Questa è la mia terra: l’indicativo presente
delle cattedrali, il bagliore algebrico
delle pietre. Quanti orizzonti hanno sostato
nella traccia del vento intorno ai campanili,
e derive di costellazioni, teorie degli equinozi,
la progressione aritmetica dell’ombra
e variabili per noi indecifrabili nella gloria
degli arcobaleni. Si dipana questa terra, si spiana
secondo un criterio orizzontale, per isobare
di vigne, per fragilissime ondulazioni di uliveti
che rendono ineluttabile l’incontro. Cosa
si addice ai campanili ? Gli armistizi delle maree,
l’azzurro che li circoscrive, un andirivieni di passi
e nodi di spaghi e aghi e chiodi e un fruscio di
becchi.
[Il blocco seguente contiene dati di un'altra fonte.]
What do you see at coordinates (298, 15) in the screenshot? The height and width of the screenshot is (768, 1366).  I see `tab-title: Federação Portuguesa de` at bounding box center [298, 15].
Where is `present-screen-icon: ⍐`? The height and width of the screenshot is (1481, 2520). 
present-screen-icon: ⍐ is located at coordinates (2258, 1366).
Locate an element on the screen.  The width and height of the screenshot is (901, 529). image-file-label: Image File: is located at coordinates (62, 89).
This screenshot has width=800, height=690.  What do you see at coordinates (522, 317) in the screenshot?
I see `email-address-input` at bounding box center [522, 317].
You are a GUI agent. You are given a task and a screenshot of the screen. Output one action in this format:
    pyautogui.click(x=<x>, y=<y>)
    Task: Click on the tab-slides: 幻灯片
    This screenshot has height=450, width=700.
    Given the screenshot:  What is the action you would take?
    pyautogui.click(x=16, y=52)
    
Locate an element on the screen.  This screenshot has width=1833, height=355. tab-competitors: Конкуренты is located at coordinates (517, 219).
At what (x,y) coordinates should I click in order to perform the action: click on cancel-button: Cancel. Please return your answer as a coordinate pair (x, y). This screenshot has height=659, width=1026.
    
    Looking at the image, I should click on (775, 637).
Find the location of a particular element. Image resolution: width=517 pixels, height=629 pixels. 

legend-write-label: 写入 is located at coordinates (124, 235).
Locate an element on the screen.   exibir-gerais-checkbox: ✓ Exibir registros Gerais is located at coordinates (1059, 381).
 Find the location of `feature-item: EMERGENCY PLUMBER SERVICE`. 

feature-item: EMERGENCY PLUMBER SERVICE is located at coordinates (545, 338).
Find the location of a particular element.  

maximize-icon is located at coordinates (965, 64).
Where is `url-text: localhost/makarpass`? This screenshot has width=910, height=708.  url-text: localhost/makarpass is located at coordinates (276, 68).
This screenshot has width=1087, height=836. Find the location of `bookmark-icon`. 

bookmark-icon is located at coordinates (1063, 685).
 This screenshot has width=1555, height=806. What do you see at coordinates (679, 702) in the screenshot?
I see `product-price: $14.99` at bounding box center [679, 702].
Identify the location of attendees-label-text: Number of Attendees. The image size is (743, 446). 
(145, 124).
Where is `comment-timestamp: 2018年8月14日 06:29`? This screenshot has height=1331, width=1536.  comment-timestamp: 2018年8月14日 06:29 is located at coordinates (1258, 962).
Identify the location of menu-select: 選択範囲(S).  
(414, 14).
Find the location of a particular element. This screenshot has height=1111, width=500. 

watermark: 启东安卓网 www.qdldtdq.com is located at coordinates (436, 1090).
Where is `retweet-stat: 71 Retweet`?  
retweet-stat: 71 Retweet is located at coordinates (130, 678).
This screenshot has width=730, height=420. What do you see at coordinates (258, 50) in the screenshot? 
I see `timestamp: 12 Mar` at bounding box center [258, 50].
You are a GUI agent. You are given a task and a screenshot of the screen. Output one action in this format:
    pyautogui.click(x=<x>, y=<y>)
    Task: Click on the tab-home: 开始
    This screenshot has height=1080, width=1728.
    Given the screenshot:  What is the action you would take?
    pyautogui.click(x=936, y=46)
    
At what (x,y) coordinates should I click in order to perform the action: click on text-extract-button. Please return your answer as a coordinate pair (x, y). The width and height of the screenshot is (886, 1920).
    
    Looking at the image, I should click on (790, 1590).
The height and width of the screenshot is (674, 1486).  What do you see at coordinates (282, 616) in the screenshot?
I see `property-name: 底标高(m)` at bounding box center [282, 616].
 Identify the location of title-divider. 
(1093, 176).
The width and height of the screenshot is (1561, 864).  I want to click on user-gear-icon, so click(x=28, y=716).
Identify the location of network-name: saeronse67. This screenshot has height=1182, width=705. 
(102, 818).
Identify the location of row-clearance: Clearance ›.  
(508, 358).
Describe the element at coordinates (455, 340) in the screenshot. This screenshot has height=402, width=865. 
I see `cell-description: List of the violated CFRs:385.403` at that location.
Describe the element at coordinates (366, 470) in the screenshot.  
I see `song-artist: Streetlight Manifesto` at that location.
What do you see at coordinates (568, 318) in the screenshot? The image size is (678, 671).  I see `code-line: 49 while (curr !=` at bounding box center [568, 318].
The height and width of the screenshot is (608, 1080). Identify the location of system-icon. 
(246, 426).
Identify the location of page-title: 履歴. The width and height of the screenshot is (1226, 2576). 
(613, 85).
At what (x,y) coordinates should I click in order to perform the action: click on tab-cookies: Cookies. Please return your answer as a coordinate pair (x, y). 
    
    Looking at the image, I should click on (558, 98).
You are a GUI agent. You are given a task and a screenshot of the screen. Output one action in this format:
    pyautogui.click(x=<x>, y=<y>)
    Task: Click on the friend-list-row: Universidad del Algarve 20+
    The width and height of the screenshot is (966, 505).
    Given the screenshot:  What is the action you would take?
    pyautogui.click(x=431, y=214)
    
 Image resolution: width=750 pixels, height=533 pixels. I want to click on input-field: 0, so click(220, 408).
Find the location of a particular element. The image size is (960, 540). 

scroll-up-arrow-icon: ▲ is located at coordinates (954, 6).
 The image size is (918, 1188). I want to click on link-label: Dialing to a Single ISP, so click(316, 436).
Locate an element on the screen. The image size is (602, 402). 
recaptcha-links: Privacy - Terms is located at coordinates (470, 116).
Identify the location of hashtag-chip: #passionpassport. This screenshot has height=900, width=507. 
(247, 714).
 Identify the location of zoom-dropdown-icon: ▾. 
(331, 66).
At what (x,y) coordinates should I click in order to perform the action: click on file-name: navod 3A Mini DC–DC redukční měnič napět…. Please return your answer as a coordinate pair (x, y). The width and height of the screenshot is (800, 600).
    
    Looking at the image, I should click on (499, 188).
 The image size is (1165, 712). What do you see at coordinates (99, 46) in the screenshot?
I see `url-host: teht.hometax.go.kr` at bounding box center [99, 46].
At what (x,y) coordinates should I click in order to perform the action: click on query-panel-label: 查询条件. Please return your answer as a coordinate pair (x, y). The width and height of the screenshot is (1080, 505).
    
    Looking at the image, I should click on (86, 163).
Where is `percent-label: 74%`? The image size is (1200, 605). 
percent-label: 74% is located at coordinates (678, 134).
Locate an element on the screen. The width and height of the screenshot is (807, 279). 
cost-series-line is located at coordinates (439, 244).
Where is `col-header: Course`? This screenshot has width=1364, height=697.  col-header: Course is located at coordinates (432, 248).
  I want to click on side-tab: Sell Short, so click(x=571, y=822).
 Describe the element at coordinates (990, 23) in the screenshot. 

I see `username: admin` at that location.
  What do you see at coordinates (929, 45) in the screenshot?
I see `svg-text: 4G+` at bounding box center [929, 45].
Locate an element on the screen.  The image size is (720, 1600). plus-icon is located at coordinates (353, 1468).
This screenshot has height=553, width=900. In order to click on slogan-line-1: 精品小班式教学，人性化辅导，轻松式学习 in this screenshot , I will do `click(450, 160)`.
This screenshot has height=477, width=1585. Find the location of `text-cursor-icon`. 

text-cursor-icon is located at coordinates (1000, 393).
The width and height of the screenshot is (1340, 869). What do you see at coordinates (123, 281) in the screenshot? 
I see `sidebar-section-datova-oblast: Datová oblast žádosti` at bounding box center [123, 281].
I campanili si cibano di pioggia,
della diuturna consistenza della luce, si cibano
della meraviglia negli sguardi, della nostra sgualcita
precarietà, dell’incespicare della vita in bilico
tra una solitudine e un’altra solitudine,
si cibano dell’orizzonte che si allarga fin dove le campane
spandono un equatore splendido di suoni.
La cattedrale di Trani
La tua memoria sovrasta piazze chiare.
Vengo alla consacrazione dei tuoi venti
con l’azzurro
dei cortili,
con l’alfabeto buono delle pietre.
Risalgo gli scalini che conducono
al silenzio del dio
nascosto nel fragore di burrasche,
e penso con gratitudine all’assenza,
e bevo l’aria di mare
e la mia solitudine
come un miracolo
e sono allegro come una bifora.
Con lingua salmastra, obliqua, ti lambisce,
ti circuisce il mare,
con ridenti parole di schiume,
di sale.
Le ali dei gabbiani ti sfiorano in un soffio.
Le concave navi ancora inghiotte
l’orizzonte.
Vengo a te deferente.
Ti porto con me come un segreto, una
reliquia di luce.
La tua perfezione prorompe in gioia,
silenzi, aurore.
Caro Paolo credo siano fra le migliori liriche che hai mai scritto, hanno una beata ricchezza d’immagini, e quel fascino che solo la vera poesia conosce.Il tuo indagare nel mare del non-detto vola da un cielo all’altro e coglie intuizioni, accostamenti inediti usando sempre e solo la verità della parola, il suo universo popolato da metafore, da felici campiture di luce. E’ nitida, generosa, fluente la bellezza dei tuoi versi, è un respiro che ti unifica a quello che scrivi, alla tua terra, al tuo stesso e al nostro stupore.